WL#11935: Add folding of constants when compared to fields
Affects: Server-8.0
—
Status: Complete
We want to fold cases during optimize time where we currently handle type skews at execution time. In this WL, we handle comparisons[1] between a field and a constant value where the constant is of another type (or out of range) with respect to the type of the field. For comparison operators, we can let MySQL convert the type of the constant to match the other expression, or perform constant folding if a conversion is not possible. For cases when both operands are non-constant, we need to inject CASTs to allow the comparison operators to work on operands of the same type. This work is to be covered by separate work. In the special case that we are comparing a field to a constant, the work described in this WL applies. This WL will facilitate speed up at execution at the cost of a little more analysis at optimize[2] time. For example, given this table: CREATE TABLE t (ti TINYINT UNSIGNED NOT NULL); the condition in this query: SELECT * FROM t WHERE ti < 256; contains the integral constant 256 which is out range of TINYINT [-128,127]. MySQL would earlier compare using full 64 bits lenght on both operand, but that is overkill in this case: we can fold the WHERE expression to SELECT * FROM t WHERE TRUE which allows the optimizer to remove the WHERE expression. If the field is nullable, the expression is folded to SELECT * FROM t WHERE ti IS NOT NULL to preserve SQL semantics. [1] The comparison operands presently covered are >, >=, <, <=, <>, = and <=>. We do not fold constants used with BETWEEN and IN as part of this WL. [2] For prepared statements, the constant's value is not known at prepare time, so the conversion/constant folding of this WL is performed at optimize time.

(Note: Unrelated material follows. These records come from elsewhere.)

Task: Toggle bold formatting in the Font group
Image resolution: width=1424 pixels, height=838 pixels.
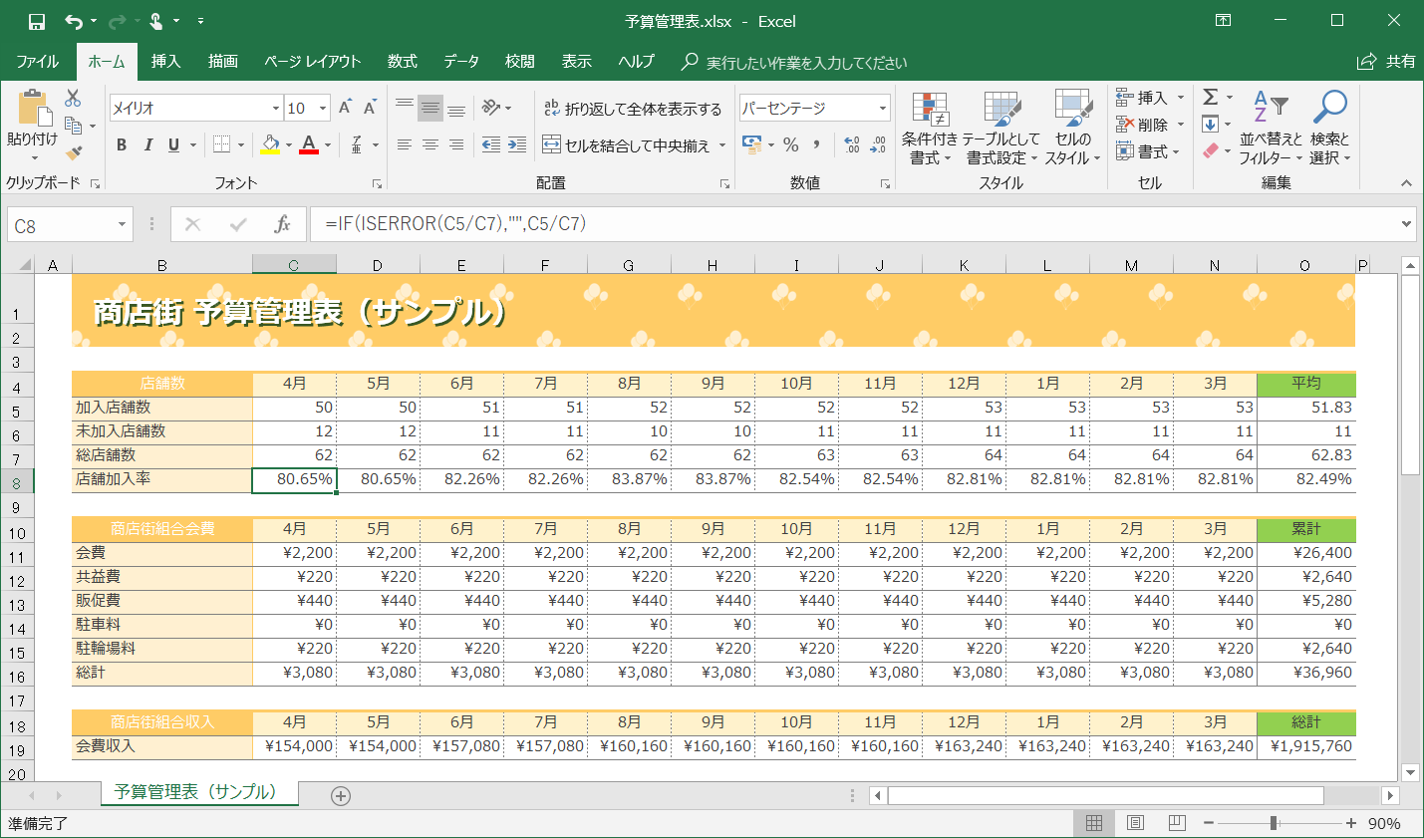Action: 120,144
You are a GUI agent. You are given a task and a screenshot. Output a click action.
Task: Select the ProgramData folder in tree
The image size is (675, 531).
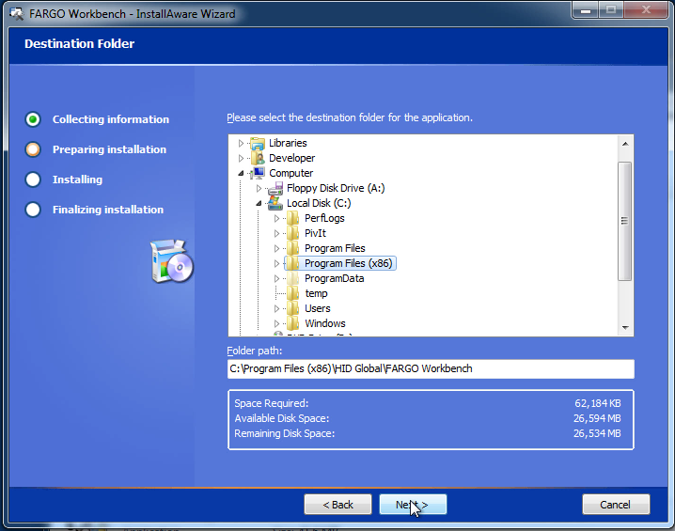(334, 278)
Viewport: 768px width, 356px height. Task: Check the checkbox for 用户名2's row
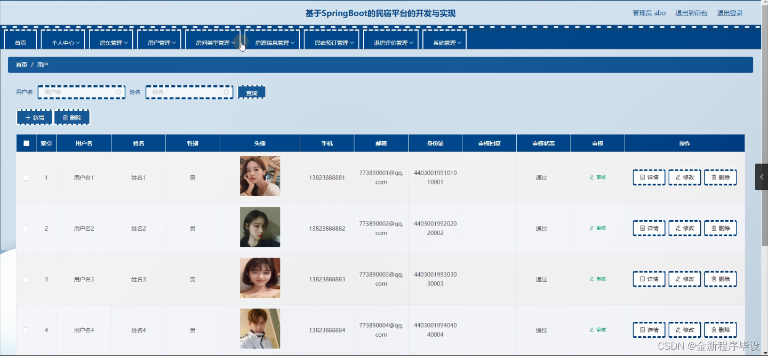click(26, 228)
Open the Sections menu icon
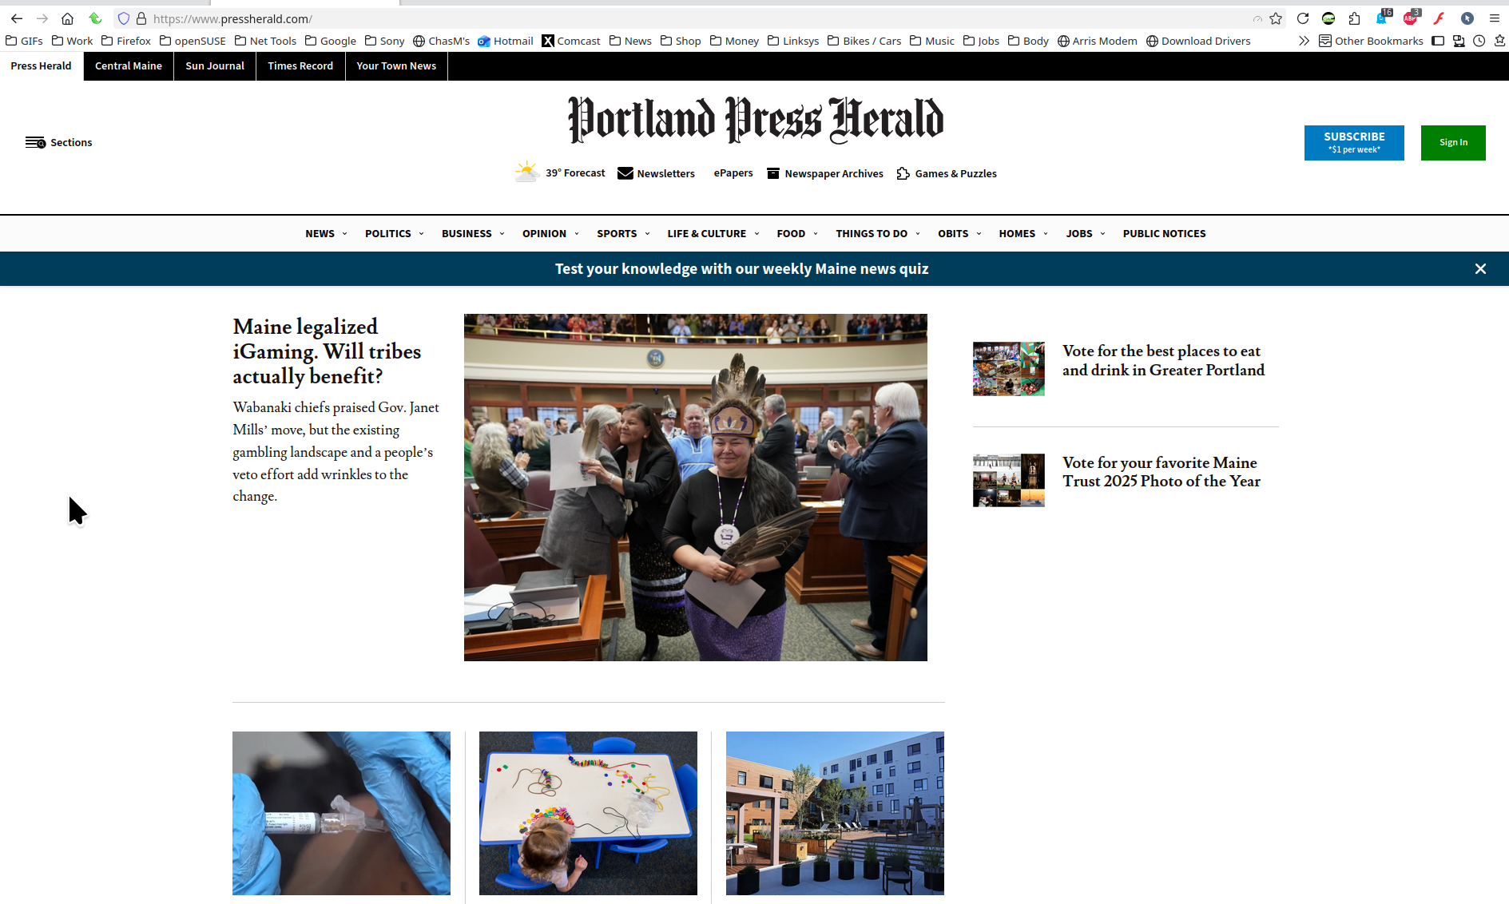The height and width of the screenshot is (904, 1509). coord(35,142)
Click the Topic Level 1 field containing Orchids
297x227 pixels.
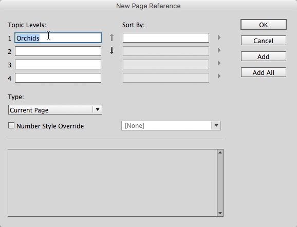[x=58, y=38]
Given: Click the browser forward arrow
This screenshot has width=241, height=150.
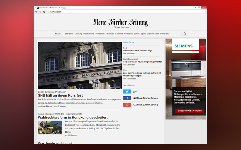Looking at the screenshot, I should (40, 12).
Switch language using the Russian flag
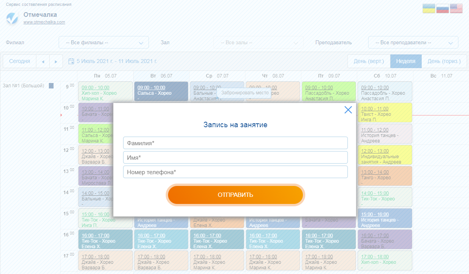The width and height of the screenshot is (469, 274). click(442, 9)
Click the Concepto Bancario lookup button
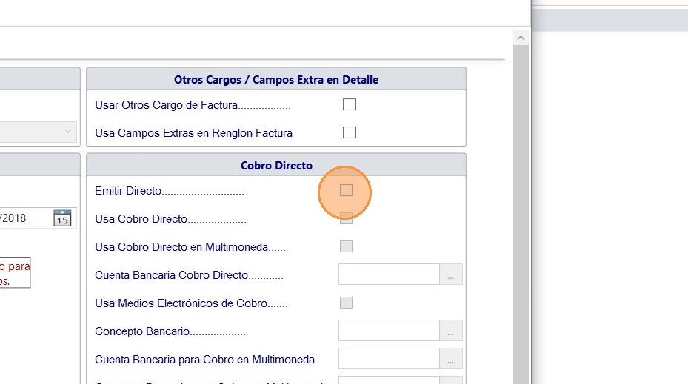 pos(451,331)
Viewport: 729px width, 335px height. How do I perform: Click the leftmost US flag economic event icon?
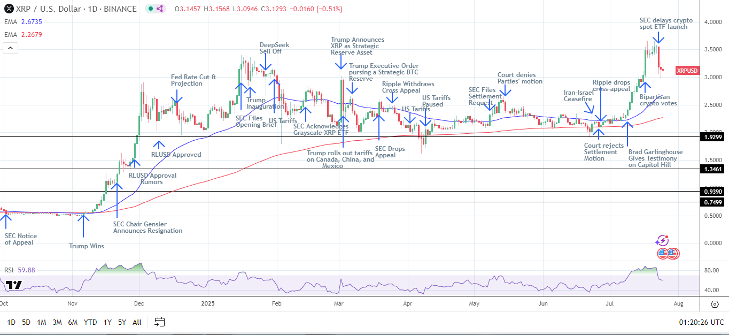coord(663,254)
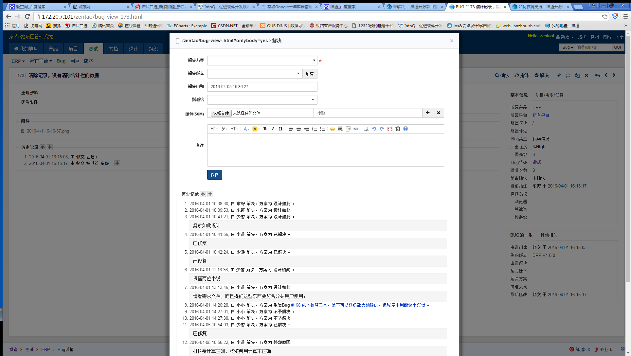Expand the 解决版本 dropdown
This screenshot has width=631, height=356.
pos(255,74)
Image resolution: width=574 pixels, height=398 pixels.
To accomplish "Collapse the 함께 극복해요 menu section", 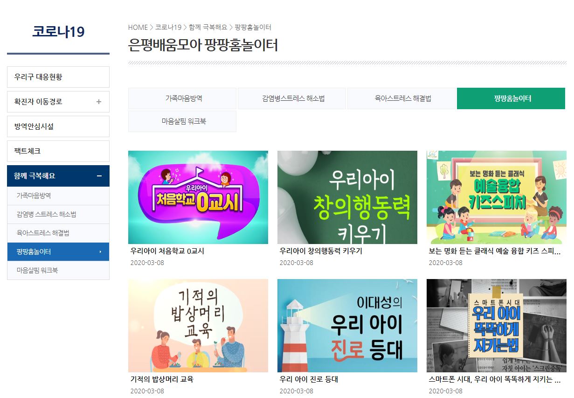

F-1 Convert constants in the comparisons (see above) to the type of the field, if that is semantically equivalent to what MySQL currently does. F-2 Fold comparison expressions, if the constant is out of range of the field's type. F-3 The query results should not be impacted by this change (modulo bug fixes), but the EXPLAIN result will often change. F-4 Nested comparisons inside AND/OR or other function arguments will also be handled, allowing simplification of conditions if folding takes places. F-5 Comparisons of the kind described will also be handled inside expressions, e.g. FUNC(ti < 256) -> FUNC(ti IS NOT NULL) F-6 The order of the field and the constant in the comparison may be f,c or c,f. F-7 Constants given as dynamic parameters to a prepared statement are handled. F-8 An extra optimization is handled: if a field is not nullable, the expression f IS NOT NULL will be folded to TRUE. N-1 Performance of existing queries should not be impacted. Note that folding incurs some extra work at prepare/optimize time. On the other hand we should save some cycles at execute time, so overall, performance should not be negatively impacted in a significant way.
The main method performing this logic is `fold_condition' called from `internal_remove_eq_conds' called from `remove_eq_conds' in the optimizer. This allows the folding to tie into the existing simplification apparatus present. In addition, fold_condition is called when generating eq queries generated from the multi-equality analysis in eliminate_item_equal. In some cases, the amount of warnings may change due to this patch, since constants are checked at optimize time, not for every row's execution.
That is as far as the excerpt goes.